Please use this identifier to cite or link to this item: https://scholarbank.nus.edu.sg/handle/10635/219739
Title: THE IMPACT OF CREDIT RATINGS ON THE PROPERTY MARKET
Authors: WEE JIA YI
Keywords: Real Estate
RE
2017/2018 RE
Wong Khei Mie Grace
Issue Date: 3-May-2018
Citation: WEE JIA YI (2018-05-03). THE IMPACT OF CREDIT RATINGS ON THE PROPERTY MARKET. ScholarBank@NUS Repository.

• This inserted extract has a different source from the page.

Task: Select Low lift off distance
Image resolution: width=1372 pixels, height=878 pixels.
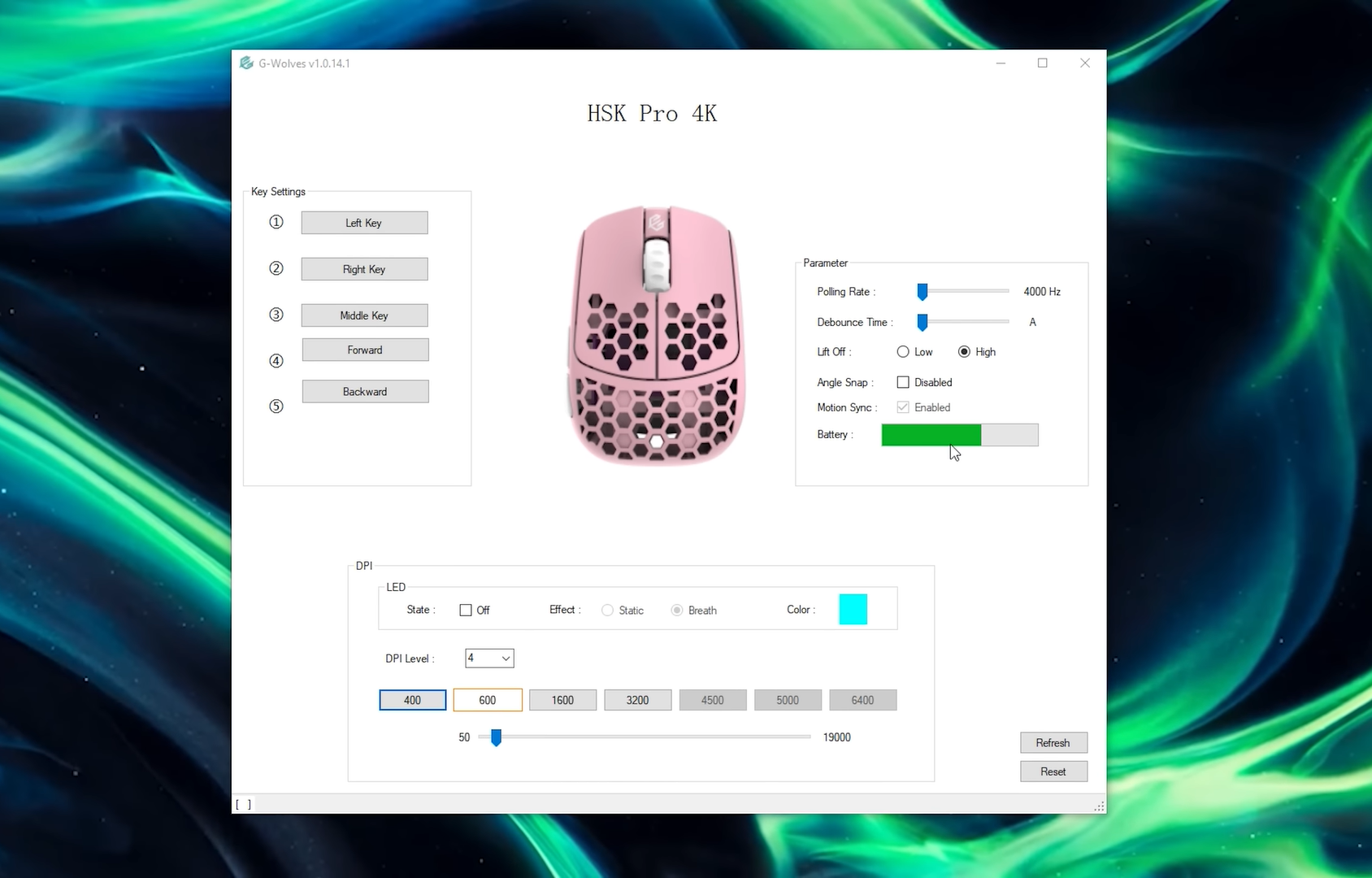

Abstract: This study aims to provide insights regarding the role of credit ratings in a Real Estate Investment Trusts (REIT) cost of capital, an area which has been largely overlooked in the field of credit rating literature thus far. This is done by exploring the influence of credit ratings in 96 United States REITs, comprising both the equity and mortgage types over a sample period from 1994 Q1 to 2017 Q4. For the study, the dependent variables comprise both cost of equity and cost of debt because they determine the average cost a firm can borrow from the debt and equity markets. Utilizing both variables also allows for a comparison to determine different effects that control variables have on either source of financing. The main determinants of cost of capital are credit ratings, bond yields, profitability, leverage, market timing, firm size, REIT sector and market conditions. This paper adopts various aspects of credit ratings such as broad rating categories (Investment-Speculative-Vulnerable), micro ratings and rating changes across several multiple linear regression models to provide a holistic view of credit rating impacts. In addition, various proxies of other independent variables like firm size and profitability have been adopted to test the robustness of findings and identify variables specific to the property sector. It was found that credit ratings do indeed have a significant impact on a REITs cost of capital and results remain significant even after the inclusion of other control variables. Results have also shown that REIT managers should target specific minimum ratings as any worse-off rating would increase the cost of capital, implying that there are certain rating level cut-offs after which it is no longer worth having a rating. Last of all, the impact of credit rating downgrades was found to be negligible during a market downturn. Governmental actions lowering interest rates near zero during downturns decrease borrowing costs by such a significant amount that it overshadows the opposing effect of a credit rating drop.